WHAT THE EXERCISE ASKS: Return all the entries below exactly as they were given.
━━━━━ SOURCE INFORMATION
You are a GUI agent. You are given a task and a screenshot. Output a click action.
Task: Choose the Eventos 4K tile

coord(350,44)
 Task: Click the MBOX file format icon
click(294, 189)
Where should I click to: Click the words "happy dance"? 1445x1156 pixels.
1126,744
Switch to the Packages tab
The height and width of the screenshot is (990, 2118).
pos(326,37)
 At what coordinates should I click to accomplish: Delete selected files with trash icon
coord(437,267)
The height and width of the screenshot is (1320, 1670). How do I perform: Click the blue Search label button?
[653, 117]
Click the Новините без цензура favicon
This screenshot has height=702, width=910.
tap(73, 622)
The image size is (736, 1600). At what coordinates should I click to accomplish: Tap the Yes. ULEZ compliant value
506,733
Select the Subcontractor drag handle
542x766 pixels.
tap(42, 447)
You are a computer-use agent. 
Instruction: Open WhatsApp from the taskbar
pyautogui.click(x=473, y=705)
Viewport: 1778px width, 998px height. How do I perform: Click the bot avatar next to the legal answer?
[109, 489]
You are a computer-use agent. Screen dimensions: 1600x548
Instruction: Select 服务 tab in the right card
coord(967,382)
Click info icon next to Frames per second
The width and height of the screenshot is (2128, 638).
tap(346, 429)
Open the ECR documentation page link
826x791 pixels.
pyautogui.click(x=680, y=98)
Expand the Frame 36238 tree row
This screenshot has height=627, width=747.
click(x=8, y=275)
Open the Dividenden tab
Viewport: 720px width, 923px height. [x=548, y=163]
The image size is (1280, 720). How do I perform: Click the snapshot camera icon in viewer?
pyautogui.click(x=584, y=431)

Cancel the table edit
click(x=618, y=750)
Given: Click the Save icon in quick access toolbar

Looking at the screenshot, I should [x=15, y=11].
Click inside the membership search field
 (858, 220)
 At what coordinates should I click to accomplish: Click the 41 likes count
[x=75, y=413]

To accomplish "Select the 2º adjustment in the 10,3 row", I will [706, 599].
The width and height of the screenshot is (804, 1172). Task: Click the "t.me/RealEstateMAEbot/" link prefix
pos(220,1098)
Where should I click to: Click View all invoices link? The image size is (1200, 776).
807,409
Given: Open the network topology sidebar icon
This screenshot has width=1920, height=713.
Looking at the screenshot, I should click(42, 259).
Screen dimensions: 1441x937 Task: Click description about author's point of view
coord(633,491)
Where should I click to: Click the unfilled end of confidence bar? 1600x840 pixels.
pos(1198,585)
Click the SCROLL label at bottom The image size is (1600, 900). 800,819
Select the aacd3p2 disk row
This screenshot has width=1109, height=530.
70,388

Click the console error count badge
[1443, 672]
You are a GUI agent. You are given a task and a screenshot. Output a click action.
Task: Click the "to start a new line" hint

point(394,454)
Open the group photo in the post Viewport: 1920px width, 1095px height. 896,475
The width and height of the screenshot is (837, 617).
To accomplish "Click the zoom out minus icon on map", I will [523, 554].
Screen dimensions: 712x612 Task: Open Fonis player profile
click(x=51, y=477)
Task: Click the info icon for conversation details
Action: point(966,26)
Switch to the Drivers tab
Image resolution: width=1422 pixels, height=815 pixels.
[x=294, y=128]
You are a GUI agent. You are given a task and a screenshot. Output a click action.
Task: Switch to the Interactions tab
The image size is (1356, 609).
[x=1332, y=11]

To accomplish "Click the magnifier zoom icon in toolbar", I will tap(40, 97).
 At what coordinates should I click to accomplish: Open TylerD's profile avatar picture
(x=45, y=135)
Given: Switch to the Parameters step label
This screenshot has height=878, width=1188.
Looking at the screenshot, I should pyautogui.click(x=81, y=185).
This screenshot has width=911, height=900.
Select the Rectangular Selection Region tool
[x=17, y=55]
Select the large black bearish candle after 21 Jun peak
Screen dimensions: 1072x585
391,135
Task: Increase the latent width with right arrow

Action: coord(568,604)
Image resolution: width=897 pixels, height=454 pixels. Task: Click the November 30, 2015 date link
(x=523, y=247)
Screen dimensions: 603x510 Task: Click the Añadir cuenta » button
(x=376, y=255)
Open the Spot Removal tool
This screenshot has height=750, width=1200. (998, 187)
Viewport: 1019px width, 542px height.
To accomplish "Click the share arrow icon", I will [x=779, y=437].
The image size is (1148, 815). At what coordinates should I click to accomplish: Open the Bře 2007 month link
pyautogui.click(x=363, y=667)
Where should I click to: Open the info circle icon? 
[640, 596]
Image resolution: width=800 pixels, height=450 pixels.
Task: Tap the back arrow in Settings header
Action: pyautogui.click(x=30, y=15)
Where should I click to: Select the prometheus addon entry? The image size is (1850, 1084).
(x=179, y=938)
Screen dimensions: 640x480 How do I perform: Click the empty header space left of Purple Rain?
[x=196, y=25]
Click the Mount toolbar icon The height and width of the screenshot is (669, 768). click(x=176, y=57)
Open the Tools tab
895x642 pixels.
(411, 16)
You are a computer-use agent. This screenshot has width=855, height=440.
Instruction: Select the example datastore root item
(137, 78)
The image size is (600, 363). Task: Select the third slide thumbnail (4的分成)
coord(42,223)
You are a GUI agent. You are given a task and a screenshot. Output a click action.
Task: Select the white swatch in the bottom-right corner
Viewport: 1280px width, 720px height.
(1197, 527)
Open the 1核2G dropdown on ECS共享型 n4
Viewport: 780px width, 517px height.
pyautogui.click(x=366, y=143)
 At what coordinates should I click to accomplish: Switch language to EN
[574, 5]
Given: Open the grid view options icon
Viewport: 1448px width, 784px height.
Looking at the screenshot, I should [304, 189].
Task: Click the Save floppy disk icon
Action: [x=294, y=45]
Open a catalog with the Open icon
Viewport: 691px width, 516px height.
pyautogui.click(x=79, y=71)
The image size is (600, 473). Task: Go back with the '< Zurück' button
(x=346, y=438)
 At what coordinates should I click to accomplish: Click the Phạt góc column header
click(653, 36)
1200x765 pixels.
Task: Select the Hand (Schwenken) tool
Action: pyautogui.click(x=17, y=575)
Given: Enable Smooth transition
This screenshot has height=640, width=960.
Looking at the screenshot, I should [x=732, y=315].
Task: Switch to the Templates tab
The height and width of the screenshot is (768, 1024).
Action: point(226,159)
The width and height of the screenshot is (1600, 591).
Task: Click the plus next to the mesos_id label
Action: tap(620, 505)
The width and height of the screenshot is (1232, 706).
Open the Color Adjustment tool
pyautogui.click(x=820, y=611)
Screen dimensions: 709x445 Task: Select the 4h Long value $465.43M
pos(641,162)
━━━━━━━━━━
OUTPUT BELOW:
You are a GUI agent. You are given a task and a screenshot. Output a click action.
Task: Choose the Eventos 4K tile

coord(350,44)
 Task: Click the MBOX file format icon
click(294, 189)
Where should I click to: Click the words "happy dance"? 1445x1156 pixels.
1126,744
Switch to the Packages tab
The height and width of the screenshot is (990, 2118).
pos(326,37)
 At what coordinates should I click to accomplish: Delete selected files with trash icon
coord(437,267)
The height and width of the screenshot is (1320, 1670). How do I perform: Click the blue Search label button?
[653, 117]
Click the Новините без цензура favicon
This screenshot has height=702, width=910.
tap(73, 622)
The image size is (736, 1600). At what coordinates should I click to accomplish: Tap the Yes. ULEZ compliant value
506,733
Select the Subcontractor drag handle
542x766 pixels.
tap(42, 447)
You are a computer-use agent. 
Instruction: Open WhatsApp from the taskbar
pyautogui.click(x=473, y=705)
Viewport: 1778px width, 998px height. How do I perform: Click the bot avatar next to the legal answer?
[109, 489]
You are a computer-use agent. Screen dimensions: 1600x548
Instruction: Select 服务 tab in the right card
coord(967,382)
Click info icon next to Frames per second
The width and height of the screenshot is (2128, 638).
tap(346, 429)
Open the ECR documentation page link
826x791 pixels.
pyautogui.click(x=680, y=98)
Expand the Frame 36238 tree row
This screenshot has height=627, width=747.
click(x=8, y=275)
Open the Dividenden tab
Viewport: 720px width, 923px height. [x=548, y=163]
The image size is (1280, 720). How do I perform: Click the snapshot camera icon in viewer?
pyautogui.click(x=584, y=431)

Cancel the table edit
click(x=618, y=750)
Given: Click the Save icon in quick access toolbar

Looking at the screenshot, I should [x=15, y=11].
Click inside the membership search field
 (858, 220)
 At what coordinates should I click to accomplish: Click the 41 likes count
[x=75, y=413]

To accomplish "Select the 2º adjustment in the 10,3 row", I will [706, 599].
The width and height of the screenshot is (804, 1172). Task: Click the "t.me/RealEstateMAEbot/" link prefix
pos(220,1098)
Where should I click to: Click View all invoices link? The image size is (1200, 776).
807,409
Given: Open the network topology sidebar icon
This screenshot has width=1920, height=713.
Looking at the screenshot, I should click(42, 259).
Screen dimensions: 1441x937 Task: Click description about author's point of view
coord(633,491)
Where should I click to: Click the unfilled end of confidence bar? 1600x840 pixels.
pos(1198,585)
Click the SCROLL label at bottom The image size is (1600, 900). 800,819
Select the aacd3p2 disk row
This screenshot has width=1109, height=530.
70,388

Click the console error count badge
[1443, 672]
You are a GUI agent. You are given a task and a screenshot. Output a click action.
Task: Click the "to start a new line" hint

point(394,454)
Open the group photo in the post Viewport: 1920px width, 1095px height. 896,475
The width and height of the screenshot is (837, 617).
To accomplish "Click the zoom out minus icon on map", I will [523, 554].
Screen dimensions: 712x612 Task: Open Fonis player profile
click(x=51, y=477)
Task: Click the info icon for conversation details
Action: point(966,26)
Switch to the Drivers tab
Image resolution: width=1422 pixels, height=815 pixels.
[x=294, y=128]
You are a GUI agent. You are given a task and a screenshot. Output a click action.
Task: Switch to the Interactions tab
The image size is (1356, 609).
[x=1332, y=11]

To accomplish "Click the magnifier zoom icon in toolbar", I will tap(40, 97).
 At what coordinates should I click to accomplish: Open TylerD's profile avatar picture
(x=45, y=135)
Given: Switch to the Parameters step label
This screenshot has height=878, width=1188.
Looking at the screenshot, I should pyautogui.click(x=81, y=185).
This screenshot has width=911, height=900.
Select the Rectangular Selection Region tool
[x=17, y=55]
Select the large black bearish candle after 21 Jun peak
Screen dimensions: 1072x585
391,135
Task: Increase the latent width with right arrow

Action: coord(568,604)
Image resolution: width=897 pixels, height=454 pixels. Task: Click the November 30, 2015 date link
(x=523, y=247)
Screen dimensions: 603x510 Task: Click the Añadir cuenta » button
(x=376, y=255)
Open the Spot Removal tool
This screenshot has height=750, width=1200. (998, 187)
Viewport: 1019px width, 542px height.
To accomplish "Click the share arrow icon", I will [x=779, y=437].
The image size is (1148, 815). At what coordinates should I click to accomplish: Open the Bře 2007 month link
pyautogui.click(x=363, y=667)
Where should I click to: Open the info circle icon? 
[640, 596]
Image resolution: width=800 pixels, height=450 pixels.
Task: Tap the back arrow in Settings header
Action: pyautogui.click(x=30, y=15)
Where should I click to: Select the prometheus addon entry? The image size is (1850, 1084).
(x=179, y=938)
Screen dimensions: 640x480 How do I perform: Click the empty header space left of Purple Rain?
[x=196, y=25]
Click the Mount toolbar icon The height and width of the screenshot is (669, 768). click(x=176, y=57)
Open the Tools tab
895x642 pixels.
(411, 16)
You are a computer-use agent. This screenshot has width=855, height=440.
Instruction: Select the example datastore root item
(137, 78)
The image size is (600, 363). Task: Select the third slide thumbnail (4的分成)
coord(42,223)
You are a GUI agent. You are given a task and a screenshot. Output a click action.
Task: Select the white swatch in the bottom-right corner
Viewport: 1280px width, 720px height.
(1197, 527)
Open the 1核2G dropdown on ECS共享型 n4
Viewport: 780px width, 517px height.
pyautogui.click(x=366, y=143)
 At what coordinates should I click to accomplish: Switch language to EN
[574, 5]
Given: Open the grid view options icon
Viewport: 1448px width, 784px height.
Looking at the screenshot, I should [304, 189].
Task: Click the Save floppy disk icon
Action: [x=294, y=45]
Open a catalog with the Open icon
Viewport: 691px width, 516px height.
pyautogui.click(x=79, y=71)
The image size is (600, 473). Task: Go back with the '< Zurück' button
(x=346, y=438)
 At what coordinates should I click to accomplish: Click the Phạt góc column header
click(653, 36)
1200x765 pixels.
Task: Select the Hand (Schwenken) tool
Action: pyautogui.click(x=17, y=575)
Given: Enable Smooth transition
This screenshot has height=640, width=960.
Looking at the screenshot, I should [x=732, y=315].
Task: Switch to the Templates tab
The height and width of the screenshot is (768, 1024).
Action: point(226,159)
The width and height of the screenshot is (1600, 591).
Task: Click the plus next to the mesos_id label
Action: tap(620, 505)
The width and height of the screenshot is (1232, 706).
Open the Color Adjustment tool
pyautogui.click(x=820, y=611)
Screen dimensions: 709x445 Task: Select the 4h Long value $465.43M
pos(641,162)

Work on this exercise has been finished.